MORE online and video streaming services are making their way into Asia.
With rapid technological advancement coupled with high Internet and broadband penetration, Asia is the ripe market for these services, according to media analysts.
For example, iQiyi, which is owned by web services company Baidu, currently the largest online video site in China, is still on an expansion mode in the region. MyTV Super, from Hong Kong broadcaster TVB is also gaining momentum in this area, besides Toggle (from Singapore broadcaster Mediacorp).
According to Media Partners Asia (MPA), a leading independent provider of research and analysis on media and telecoms, online video revenue, comprising net advertising spend and subscription fees, will grow at a 21% compounded annual growth rate (CAGR) across Asia Pacific between 2017 and 2022, climbing from US$18bil in 2017 to US$46bil by 2022.
China will continue to contribute the lion’s share of customers and revenue, garnering 85% of subscription video on demand (SVOD) customers and 78% of online video sector revenues in Asia Pacific by 2022.

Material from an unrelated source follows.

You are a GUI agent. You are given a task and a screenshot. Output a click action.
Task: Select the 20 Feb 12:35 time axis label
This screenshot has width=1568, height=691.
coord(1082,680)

MPA executive director Vivek Couto says that unlike free-to-air and pay TV, online video pricing power remains relatively modest in most markets. More encouragingly, he adds, the move from household-based consumption to individual users across mobile is helping to significantly expand reach for over-the-top (OTT) services operators.
OTT is the audio, video, and other media content delivered over the Internet.
“Although piracy and under-developed payment infrastructure will continue to limit growth across much of South-East Asia, increased broadband penetration (led by mobile connectivity) will position telcos as key partners to drive online video revenue.
“Payment infrastructure will improve over the medium term. Online video advertising remains a scalable opportunity in South-East Asia, while SVOD revenue will grow rapidly but from a very low base,” he notes.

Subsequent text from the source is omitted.